Singing voice extraction#

As seen in the music segmentation example, the vocal separation for Carnatic and Hindustani music remains an unsolved (and unexplored!) field. In this section we walkthrough a tool that has been trained using the [SGRS20]. Given the live performance nature of Carnatic Music, it is difficult, in fact current impossible, to find fully-isolated multi-stem recordings to train or fine-tune existing separation approaches. Saraga includes multi-stem recordings, but these have source bleeding in the background, since these have been recorded in live performances. In this section we present an approach that has been designed having the bleeding problem in mind.

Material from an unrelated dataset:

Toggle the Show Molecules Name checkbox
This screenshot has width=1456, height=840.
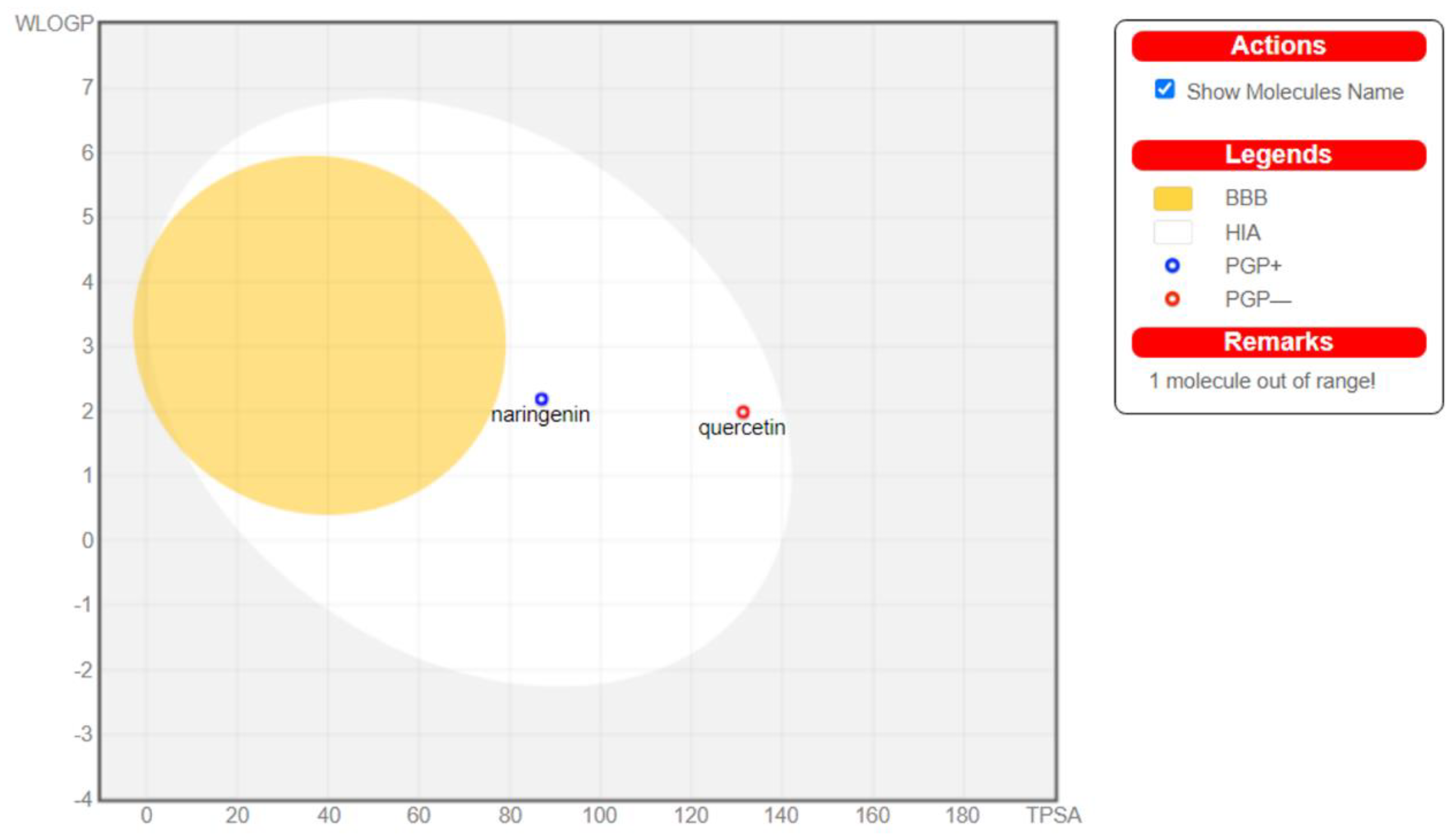coord(1164,90)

## Installing (if not) and importing compiam to the project
import importlib.util
if importlib.util.find_spec('compiam') is None:
    ## Bear in mind this will only run in a jupyter notebook / Collab session
    %pip install compiam
import compiam

# Import extras and supress warnings to keep the tutorial clean
import os
import numpy as np
from pprint import pprint

import warnings
warnings.filterwarnings('ignore')

Leakage-aware source separation model#

This model is able to separate clean singing voices even though it has been solely trained with data that have bleeding in the multi-track stems. Let’s test how it works in a real example. Since the model is DL-based, we first need to install tensorflow.

%pip install tensorflow
%pip install tensorflow_addons
# Importing and initializing a melodia instance
import soundfile as sf
from compiam import load_model, load_dataset
separation_model = load_model('separation:cold-diff-sep')

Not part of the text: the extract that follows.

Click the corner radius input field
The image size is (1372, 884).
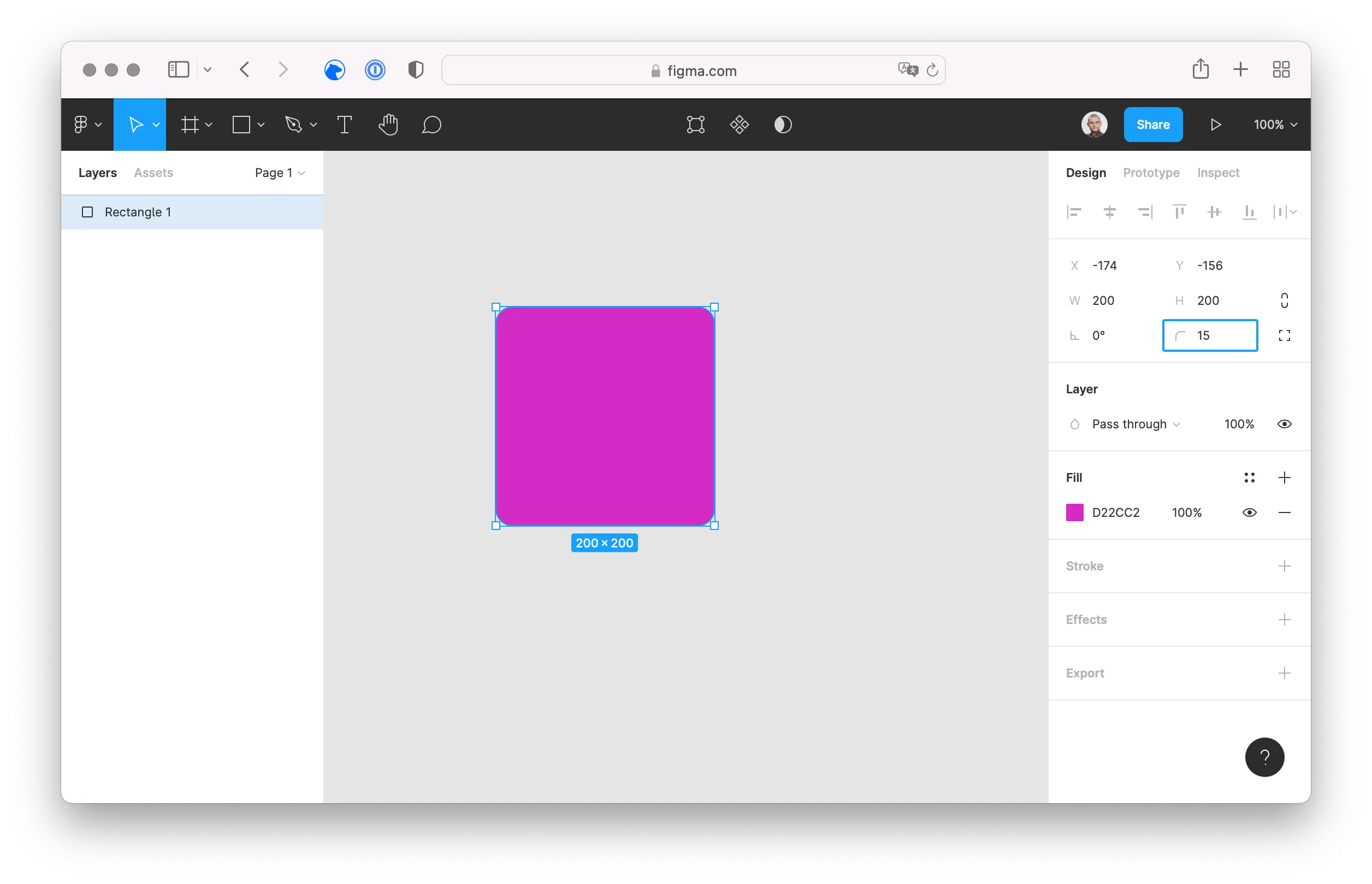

# Loading an normalizing an example track
saraga_carnatic = load_dataset(
    "saraga_carnatic",
    data_home=os.path.join("..", "audio", "mir_datasets")
)
saraga_tracks = saraga_carnatic.load_tracks()
example = saraga_tracks["109_Sri_Raghuvara_Sugunaalaya"]
input_mixture, sr = sf.read(example.audio_path)

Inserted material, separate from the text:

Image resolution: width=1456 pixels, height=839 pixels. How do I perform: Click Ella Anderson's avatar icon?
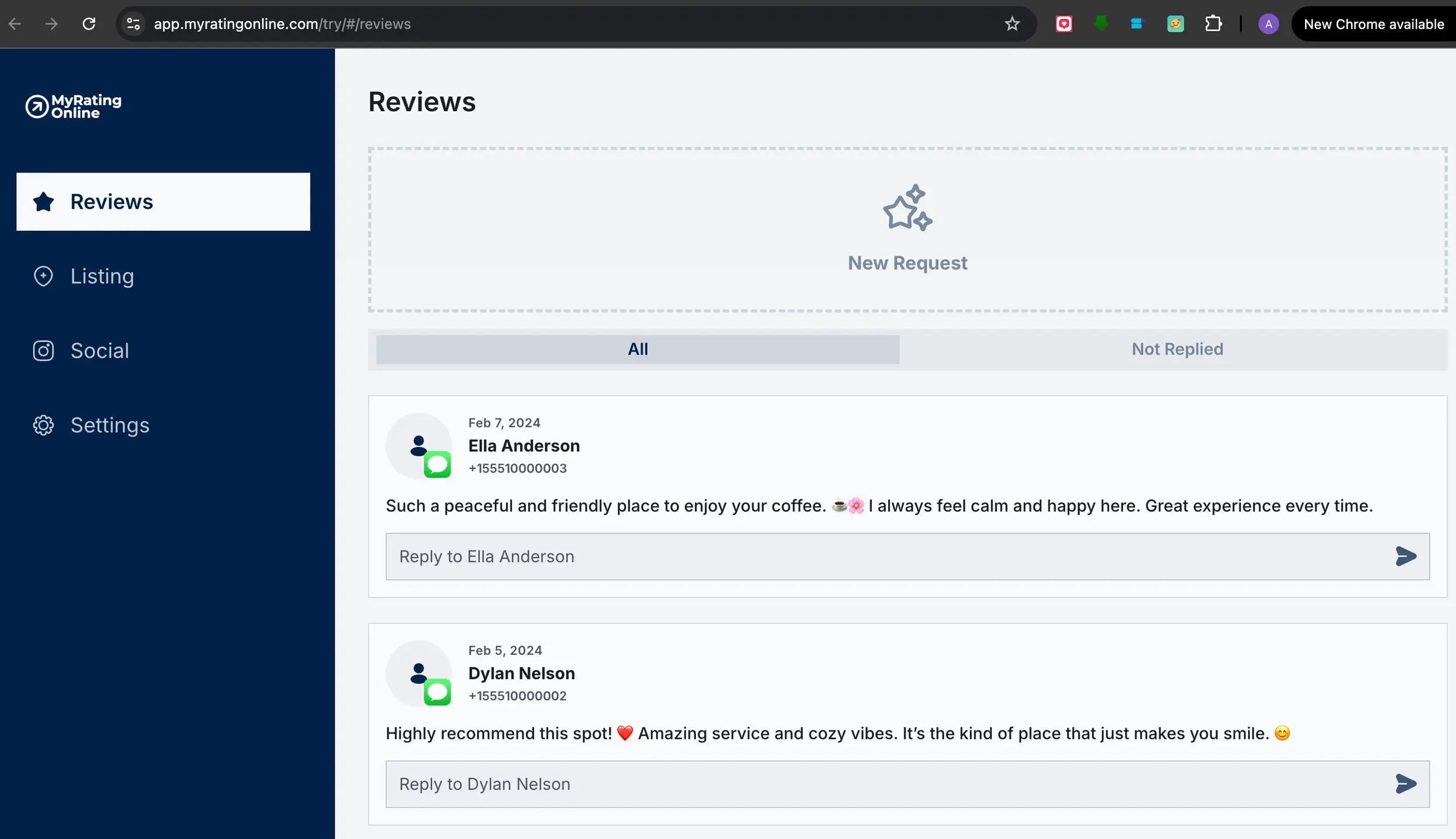point(419,446)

input_mixture = input_mixture.T
mean = np.mean(input_mixture, keepdims=True)
std = np.std(input_mixture, keepdims=True)
input_mixture = (input_mixture - mean) / (1e-6 + std)
### Getting 20 seconds and separating
input_mixture = input_mixture[:, :44100*20]
separation = separation_model.separate(
    input_data=input_mixture,
    input_sr=sr,
    clusters=6,
    scheduler=5,
)
import IPython.display as ipd

# And we play it!
ipd.Audio(
    data=separation,
    rate=separation_model.sample_rate,
)

Although perceptible artifacts in the vocals can be heard, the separation is surprisingly clean, hopefully helping musicians and musicologists to extract relevant information for it. Also, less pitched noise is present in the signal so melodic feature extraction systems may work better on these data rather than in a complete mixture or in a singing voice with source bleeding in the background.